Ülkede kaybolan değerler üzerine
Bir Şener Şen filmi
Züğürt Ağa
Namuslu
Muhsin Bey
Dehşet biii karakter,
Muhsin Kanadıkırık
Temiz, dürüst, saf, ilkeli, iyi vatandaş
Türkiye’deki yozlaşmayı bir çok açıdan izleyiciye sunan
Sinemamıza özgü, bizden renkler taşıyan
Önemli bir film….
19. yüzyıldan kalma İstanbul evleri yıkılmakta,
Eski İstanbul sakinleri göçe zorlanmakta,
Türk sanat müziğinin esamisi okunmamakta,
İnsanlık, ticaret ve sanat hızla ve vahşi bir şekilde yozlaşmakta
Çiçekler susuzluktan ölmekte……
Muhsin Bey hapisten çıkar, evine gelir.
Çiçekler ölmüştür….
Eskiden bir yer ayarlardın
Güneşi iyiyse yerini de sevdiyse ne biçim açardı
Şimdi güneş aynı, ışık aynı, yer aynı …
Suni gübre istiyorlar
Bir iki gr. potas koyunca
Bir coşuyor namussuzlar ama sonra …
Ölüyorlar
Sıtkı kardeşim, sen küçüktün hatırlamazsın
Beni en çok etkileyen sahne;
Muhsin bey’in organize ettiği yarışmaya başvuru için gelen, heyecandan, soğuktan elleri titreyen ve üstü başı dökülen gariban doğulu vatandaşın bozuk şivesiyle konuştuğu sahnedir. Aslında şive bozuk değildir. Bu adamın doğal konuşmasıdır.
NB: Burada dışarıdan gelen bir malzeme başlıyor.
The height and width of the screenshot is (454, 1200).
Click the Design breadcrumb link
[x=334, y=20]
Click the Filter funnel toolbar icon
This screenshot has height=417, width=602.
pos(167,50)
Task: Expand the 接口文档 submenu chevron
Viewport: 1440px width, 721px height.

Ama o konuşma, o üst baş, o duruş… zavallılık anca bu kadar anlatılabilir.
Vurucu yer filmin sonundadır.
– Ağam kusura kalma kendimi kurtarmam gerekti
-…kurtardın mı bari?
Sisteme ve düzene entegre olmuş adam pavyondadır.
Muhsin Bey sorar “kurtardın mı bari”
Final sahnesidir
Muhsin bey’in film boyunca çalışmayan külüstür arabasının,
Hayatını yeniden düzene koymaya karar verişinden sonra tek kerede çalışır
Muhsin bey, Sevda hanım, çocuk ve bebek aynı yataktadırlar.
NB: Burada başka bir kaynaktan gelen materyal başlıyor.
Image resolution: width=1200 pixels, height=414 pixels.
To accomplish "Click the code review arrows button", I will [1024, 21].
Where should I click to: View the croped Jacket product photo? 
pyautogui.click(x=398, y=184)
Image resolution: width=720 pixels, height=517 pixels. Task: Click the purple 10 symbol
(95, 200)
Muhsin bey, Sevda hanım’ın kendisi hakkında düşündüklerini öğrenir,
İnsanın boğazında tükürüğü düğümlenir.
Damardan bir şarkı ile film biter.
Ağlamakla, inlemekle ömrüm gelip geçiyor.
Devası yok, garip gönlüm günden güne eriyor.
Sıtkı Hocam, sen küçüktün hatırlamazsın
Muhsin Bey; bu ülkede kaybolmuş değerlerin filmidir.